Wir müssen uns vielleicht auch wieder ein Stück daran gewöhnen, dass manches einfach Zeit braucht. Wenn ich etwas Anständiges zu essen haben möchte, dann ärgere ich mich im Restaurant vielleicht auch, dass es etwas länger dauert. Wenn ich dann aber feststelle, dass es frische Ware ist, die gut gekocht ist, dann weiß ich auch, warum es dauert. Man kann ja mal Fast Food essen, aber auf Dauer macht das nicht glücklich. Genauso ist es mit dem Journalismus. Es muss erst mal richtig recherchiert werden. Und ich finde einen Trend richtig gut: Offensiv damit umzugehen, was wir zu einem bestimmten Zeitpunkt wissen und was nicht.
Wie kann man den Lügenpresse-Vorwürfen begegnen?
Es gibt momentan eine digitale Stammtischhoheit derer, die Lügenpresse rufen. Diese werden wir nicht mehr erreichen. Aber die, die mitlaufen aus einem allgemeinen Unwohlsein, die früher vielleicht politikverdrossen waren und jetzt medienverdrossen sind, denen müssen wir uns stellen und mit ihnen diskutieren. Denn gleichzeitig spüre ich auch, dass es eine Sehnsucht nach einordnender, verlässlicher, glaubwürdiger und relevanter Berichterstattung gibt.
Warum glauben viele Menschen den wildesten Verschwörungstheorien im Netz, aber wenn etablierte Medien etwas berichten, wird es reflexhaft als Lüge abgetan?

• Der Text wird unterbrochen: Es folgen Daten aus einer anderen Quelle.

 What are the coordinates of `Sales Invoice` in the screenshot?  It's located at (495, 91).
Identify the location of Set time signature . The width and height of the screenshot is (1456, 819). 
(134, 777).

Es gab ja immer den Traum, dass der einfache Mensch die große Plattform bekommt. Aber das hat man nicht zu Ende gedacht. Die schweigende Mehrheit ist bequem und leicht zu vereinnahmen. Die Fanatiker hingegen sind sehr aktiv. Die haben bloß früher keine so große Bühne bekommen. Und da erleben wir, dass solche Leute diese Mittel sehr intensiv nutzen, gerade auch im rechtsextremen Bereich. Aber das ist nicht die Mehrheit. Die Mehrheit glaubt solche Verschwörungstheorien nicht. Und wir sollten uns da auch nicht zu sehr verunsichern lassen von denen, die genau das wollen. Das ist ein rechter Meinungsterror, der uns aufzwingen will, über diese Theorien, die einfach nicht stimmen, zu berichten. Es macht keinen Sinn, sich in etablierten Medien damit auseinanderzusetzen.